At a mobile home park in Athol, about 70 miles west of Boston, a brook runs behind Ed and Rose Bartok's home. Their regular visitors include deer, bears — even bobcats. Sometimes their son drops by to play a hand of cards.

Mobile home parks can be ideal for retirees who still want the suburban lifestyle with a single-family home, minus much of the work maintaining the land. The Bartoks bought their 1,400- square-foot place in 2016, after both retired from the Air Force and they sold a house in Templeton. The home is brand new and paid in full, and it’s not really mobile. Unlike the old versions — up on jacks with exposed trailer hitches — this is a modern house, anchored to a foundation.

“We’re very, very happy,” Ed Bartok said, showing off the garden and bird feeders adorning their backyard. “We love this little house.”

One of the best things, Bartok said, is the price.

But a controversial state law governing prices for mobile home lots has led to a big-stakes battle, pitting park residents against owners. Under the decades-old law, owners must charge all residents the same rent, rather than raising rates for newcomers. Some park owners argue the rule threatens the model of manufactured housing communities, while many residents say price uniformity keeps the housing affordable.

Ed and Rose Bartok take stock in their raised bed garden in the backyard of their home at the Miller’s Woods and River Bend community in Athol. (Jesse Costa/WBUR)
Ed and Rose Bartok take stock in their raised bed garden in the backyard of their home at the Miller’s Woods and River Bend community in Athol. (Jesse Costa/WBUR)

“The state has been talking a lot about affordable housing,” Bartok said. “Well, how about manufactured homes?”

When the Bartoks first moved into the Athol park in 2016, their monthly rent was around $650. They soon learned some of their neighbors were paying hundreds less — apparently in violation of the law requiring uniform prices.

“No one has twice the lot that someone else has,” Bartok said. “We all get water and trash [removal] and taxes ... We should all be paying the same.”

The Bartoks have teamed up with a resident of a Middleborough park to sue their common owner: Hometown America. The Chicago-based company's portfolio includes six parks in Massachusetts and 80 across the country, in addition to parks in Australia. The plaintiffs hope to add hundreds more current and former residents to their suit.

Price 'discrimination'

The lawsuit is the second the company has faced in the state over so-called price discrimination. In a case decided in 2020, Blake v. Hometown America, the state’s Supreme Judicial Court ruled that state law requires uniform rents at mobile home parks. Even so, Hometown continues to fight the matter — making its case in the courts and pursuing a solution in the Legislature.

“We think the SJC’s ruling is contrary to common sense and decades of practice, and it cannot be implemented without creating a slew of problems,” said Hometown attorney Lisa Goodheart, speaking before state lawmakers in 2021.
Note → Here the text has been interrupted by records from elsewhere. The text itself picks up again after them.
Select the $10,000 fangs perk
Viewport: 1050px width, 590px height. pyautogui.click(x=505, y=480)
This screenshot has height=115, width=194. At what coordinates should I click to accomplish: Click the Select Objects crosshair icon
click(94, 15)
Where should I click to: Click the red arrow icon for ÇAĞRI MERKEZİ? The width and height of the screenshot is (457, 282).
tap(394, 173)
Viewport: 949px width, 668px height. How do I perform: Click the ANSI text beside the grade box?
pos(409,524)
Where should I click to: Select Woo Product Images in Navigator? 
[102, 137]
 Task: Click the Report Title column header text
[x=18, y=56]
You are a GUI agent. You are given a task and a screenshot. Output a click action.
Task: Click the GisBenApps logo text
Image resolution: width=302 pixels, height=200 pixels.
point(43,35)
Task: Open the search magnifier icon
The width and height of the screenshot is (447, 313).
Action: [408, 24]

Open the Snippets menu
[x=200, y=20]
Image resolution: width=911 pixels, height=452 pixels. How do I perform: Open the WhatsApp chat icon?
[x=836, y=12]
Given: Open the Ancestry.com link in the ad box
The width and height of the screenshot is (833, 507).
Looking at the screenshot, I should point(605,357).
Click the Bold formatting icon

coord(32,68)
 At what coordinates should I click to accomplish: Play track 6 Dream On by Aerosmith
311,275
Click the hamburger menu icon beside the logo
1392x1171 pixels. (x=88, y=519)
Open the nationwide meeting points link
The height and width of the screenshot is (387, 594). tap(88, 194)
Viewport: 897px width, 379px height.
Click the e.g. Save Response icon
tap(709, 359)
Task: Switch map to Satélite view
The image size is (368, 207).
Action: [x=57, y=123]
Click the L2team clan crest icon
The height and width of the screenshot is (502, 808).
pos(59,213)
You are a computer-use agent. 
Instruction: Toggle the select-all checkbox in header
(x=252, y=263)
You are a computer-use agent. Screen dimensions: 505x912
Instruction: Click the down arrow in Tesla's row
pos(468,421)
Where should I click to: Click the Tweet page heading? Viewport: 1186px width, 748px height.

The company says when it began buying parks in Massachusetts, it left existing rent structures in place, and charged higher market-based rents to new arrivals. Despite the high court’s ruling, Hometown argues it should be able to charge a new couple moving in more than a senior who’s lived at a park for many years.

So Hometown is now trying to change the law.

Executives of the company declined to be interviewed. They referred a reporter to the Manufactured Housing Institute, a lobbying group. The institute's chief executive, Lesli Gooch, argues there’s an unintended consequence of forcing parks to charge everybody equally.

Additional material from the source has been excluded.